D–π–A Triazine-Based Polymers Photoinduced Integrated Ring-Increasing Strategy of Biocyclohexene for Synthesizing High-Strained Cyclobutane Fuel

The [2 + 2] cycloaddition of cycloalkene is a promising strategy to synthesize a high-strained cyclobutane skeleton; however, the cycloaddition efficiency is still low. Herein, novel D–π–A triazine-based polymers are fabricated to boost the photooxidation/[2 + 2] cascade ring-increasing reaction of biocyclohexene for synthesizing high-energy-density cyclobutane fuel. TEPT-PT photocatalyst exhibits an unprecedented yield of 94.1% over the ring-increasing reaction, owing to the multicarbonyl groups endowed with excellent photooxidation ability and charge separation ability. Mechanistic studies reveal that singlet oxygen and superoxide radical synergistically intensify cyclohexene photooxidation to cyclohexenone, with singlet oxygen as the primary oxidant and superoxide radical as the secondary oxidant. The apparent activation energy of the [2 + 2] cycloaddition is 528.67 W/mol, significantly lower than that of the cyclohexene photooxidation step (2172.16 W/mol). After hydrodeoxygenation, the targeted cyclobutane biofuel is endowed with a high density of 0.912 g/mL and volumetric neat heat of combustion of 38.75 MJ/L, a significant increase of 16.9 and 16.1% compared with those of the RP-3 fuel, respectively. This study proposes a novel strategy for photocatalytic biomass upgrading to high-energy-density fuels using heterogeneous conjugated polymers.

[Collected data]
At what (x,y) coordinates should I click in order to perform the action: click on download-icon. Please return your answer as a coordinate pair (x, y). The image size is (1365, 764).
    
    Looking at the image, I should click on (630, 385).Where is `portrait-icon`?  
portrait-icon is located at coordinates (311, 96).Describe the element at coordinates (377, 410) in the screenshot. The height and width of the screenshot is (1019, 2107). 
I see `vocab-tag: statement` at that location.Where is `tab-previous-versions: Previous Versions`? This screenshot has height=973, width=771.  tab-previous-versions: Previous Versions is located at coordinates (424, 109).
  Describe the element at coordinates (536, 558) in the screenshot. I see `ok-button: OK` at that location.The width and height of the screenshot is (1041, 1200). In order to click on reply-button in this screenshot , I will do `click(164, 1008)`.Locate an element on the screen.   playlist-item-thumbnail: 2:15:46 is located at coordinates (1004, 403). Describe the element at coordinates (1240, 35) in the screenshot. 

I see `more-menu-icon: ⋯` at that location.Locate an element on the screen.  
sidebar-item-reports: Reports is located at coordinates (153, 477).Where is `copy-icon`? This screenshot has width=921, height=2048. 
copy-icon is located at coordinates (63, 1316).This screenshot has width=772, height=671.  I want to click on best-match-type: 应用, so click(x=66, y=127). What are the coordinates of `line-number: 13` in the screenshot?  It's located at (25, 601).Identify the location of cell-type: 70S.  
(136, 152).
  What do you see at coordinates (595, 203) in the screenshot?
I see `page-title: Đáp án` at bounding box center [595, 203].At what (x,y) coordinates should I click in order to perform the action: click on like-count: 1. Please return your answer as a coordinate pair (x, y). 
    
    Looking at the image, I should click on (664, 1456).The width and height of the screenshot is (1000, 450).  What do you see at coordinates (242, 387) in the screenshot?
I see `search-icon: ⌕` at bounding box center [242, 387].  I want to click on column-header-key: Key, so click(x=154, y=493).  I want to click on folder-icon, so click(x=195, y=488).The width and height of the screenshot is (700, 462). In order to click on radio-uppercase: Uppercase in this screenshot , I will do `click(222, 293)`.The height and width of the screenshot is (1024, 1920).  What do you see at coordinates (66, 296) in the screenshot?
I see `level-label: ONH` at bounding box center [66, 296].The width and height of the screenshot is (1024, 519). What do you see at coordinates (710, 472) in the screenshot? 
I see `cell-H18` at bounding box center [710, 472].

* What is being asked *
Answer these questions about the triazine-based polymers text:
(a) What yield does the TEPT-PT photocatalyst give over the ring-increasing reaction?
(b) Which species acts as the primary oxidant in cyclohexene photooxidation?
(c) What density does the targeted cyclobutane biofuel have after hydrodeoxygenation?

* Result *
(a) 94.1%
(b) Singlet oxygen
(c) 0.912 g/mL